*** Opening of SOURCE RECORDS ***

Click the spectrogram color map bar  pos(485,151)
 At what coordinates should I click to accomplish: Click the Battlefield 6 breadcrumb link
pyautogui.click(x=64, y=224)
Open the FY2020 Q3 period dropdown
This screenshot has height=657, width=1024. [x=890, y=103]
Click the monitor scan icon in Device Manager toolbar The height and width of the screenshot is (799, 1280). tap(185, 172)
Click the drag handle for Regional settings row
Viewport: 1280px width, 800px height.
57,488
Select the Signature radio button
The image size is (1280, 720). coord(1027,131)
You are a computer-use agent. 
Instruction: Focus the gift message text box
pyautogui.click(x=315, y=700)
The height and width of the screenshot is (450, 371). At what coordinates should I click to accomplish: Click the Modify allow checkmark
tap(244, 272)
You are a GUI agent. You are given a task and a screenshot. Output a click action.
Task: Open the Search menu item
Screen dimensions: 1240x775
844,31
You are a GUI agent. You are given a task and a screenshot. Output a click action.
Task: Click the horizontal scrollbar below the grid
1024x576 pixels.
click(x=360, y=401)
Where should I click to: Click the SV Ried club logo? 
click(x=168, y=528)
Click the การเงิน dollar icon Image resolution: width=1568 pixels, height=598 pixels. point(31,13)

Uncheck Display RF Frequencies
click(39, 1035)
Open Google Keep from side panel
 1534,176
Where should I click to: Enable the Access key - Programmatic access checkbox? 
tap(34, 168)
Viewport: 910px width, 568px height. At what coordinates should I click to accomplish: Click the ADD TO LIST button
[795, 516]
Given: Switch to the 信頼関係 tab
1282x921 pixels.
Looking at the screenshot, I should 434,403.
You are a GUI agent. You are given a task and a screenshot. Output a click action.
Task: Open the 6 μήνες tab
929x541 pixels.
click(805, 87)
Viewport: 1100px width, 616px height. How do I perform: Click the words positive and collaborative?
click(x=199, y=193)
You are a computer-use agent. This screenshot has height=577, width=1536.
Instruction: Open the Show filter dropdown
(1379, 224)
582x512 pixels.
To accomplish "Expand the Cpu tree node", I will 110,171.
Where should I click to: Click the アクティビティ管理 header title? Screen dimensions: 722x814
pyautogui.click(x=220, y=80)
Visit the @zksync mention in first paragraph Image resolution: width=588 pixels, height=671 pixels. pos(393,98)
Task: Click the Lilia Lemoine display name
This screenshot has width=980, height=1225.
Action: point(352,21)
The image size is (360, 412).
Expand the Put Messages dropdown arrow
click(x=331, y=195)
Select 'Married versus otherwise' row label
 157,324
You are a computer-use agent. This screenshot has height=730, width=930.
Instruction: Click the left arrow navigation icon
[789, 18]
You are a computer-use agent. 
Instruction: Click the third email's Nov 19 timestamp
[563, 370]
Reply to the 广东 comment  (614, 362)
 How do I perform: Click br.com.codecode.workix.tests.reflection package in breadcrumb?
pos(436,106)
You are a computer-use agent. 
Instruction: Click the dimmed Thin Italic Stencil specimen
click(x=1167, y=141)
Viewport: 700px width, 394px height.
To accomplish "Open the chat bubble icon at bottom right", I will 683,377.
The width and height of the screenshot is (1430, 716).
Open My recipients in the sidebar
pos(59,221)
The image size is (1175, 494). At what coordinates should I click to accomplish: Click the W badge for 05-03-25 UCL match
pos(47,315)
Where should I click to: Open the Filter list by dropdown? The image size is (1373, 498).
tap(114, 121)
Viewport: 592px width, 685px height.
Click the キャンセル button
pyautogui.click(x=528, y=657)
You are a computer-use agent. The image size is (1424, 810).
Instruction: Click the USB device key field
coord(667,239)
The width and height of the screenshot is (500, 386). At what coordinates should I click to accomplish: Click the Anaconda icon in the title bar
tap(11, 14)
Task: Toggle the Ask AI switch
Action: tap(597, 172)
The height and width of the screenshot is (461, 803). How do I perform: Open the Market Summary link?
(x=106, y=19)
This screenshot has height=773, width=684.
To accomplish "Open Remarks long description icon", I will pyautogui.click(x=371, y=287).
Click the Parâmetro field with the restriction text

*** Close of SOURCE RECORDS ***

For the span from the line containing "Instruction: Open the Show filter dropdown" through the last line of the entries above, transcribe each line exactly and leave out everything else.

WRITTEN REPLY:
Instruction: Open the Show filter dropdown
(1379, 224)
582x512 pixels.
To accomplish "Expand the Cpu tree node", I will 110,171.
Where should I click to: Click the アクティビティ管理 header title? Screen dimensions: 722x814
pyautogui.click(x=220, y=80)
Visit the @zksync mention in first paragraph Image resolution: width=588 pixels, height=671 pixels. pos(393,98)
Task: Click the Lilia Lemoine display name
This screenshot has width=980, height=1225.
Action: point(352,21)
The image size is (360, 412).
Expand the Put Messages dropdown arrow
click(x=331, y=195)
Select 'Married versus otherwise' row label
 157,324
You are a computer-use agent. This screenshot has height=730, width=930.
Instruction: Click the left arrow navigation icon
[789, 18]
You are a computer-use agent. 
Instruction: Click the third email's Nov 19 timestamp
[563, 370]
Reply to the 广东 comment  (614, 362)
 How do I perform: Click br.com.codecode.workix.tests.reflection package in breadcrumb?
pos(436,106)
You are a computer-use agent. 
Instruction: Click the dimmed Thin Italic Stencil specimen
click(x=1167, y=141)
Viewport: 700px width, 394px height.
To accomplish "Open the chat bubble icon at bottom right", I will 683,377.
The width and height of the screenshot is (1430, 716).
Open My recipients in the sidebar
pos(59,221)
The image size is (1175, 494). At what coordinates should I click to accomplish: Click the W badge for 05-03-25 UCL match
pos(47,315)
Where should I click to: Open the Filter list by dropdown? The image size is (1373, 498).
tap(114, 121)
Viewport: 592px width, 685px height.
Click the キャンセル button
pyautogui.click(x=528, y=657)
You are a computer-use agent. The image size is (1424, 810).
Instruction: Click the USB device key field
coord(667,239)
The width and height of the screenshot is (500, 386). At what coordinates should I click to accomplish: Click the Anaconda icon in the title bar
tap(11, 14)
Task: Toggle the Ask AI switch
Action: tap(597, 172)
The height and width of the screenshot is (461, 803). How do I perform: Open the Market Summary link?
(x=106, y=19)
This screenshot has height=773, width=684.
To accomplish "Open Remarks long description icon", I will pyautogui.click(x=371, y=287).
Click the Parâmetro field with the restriction text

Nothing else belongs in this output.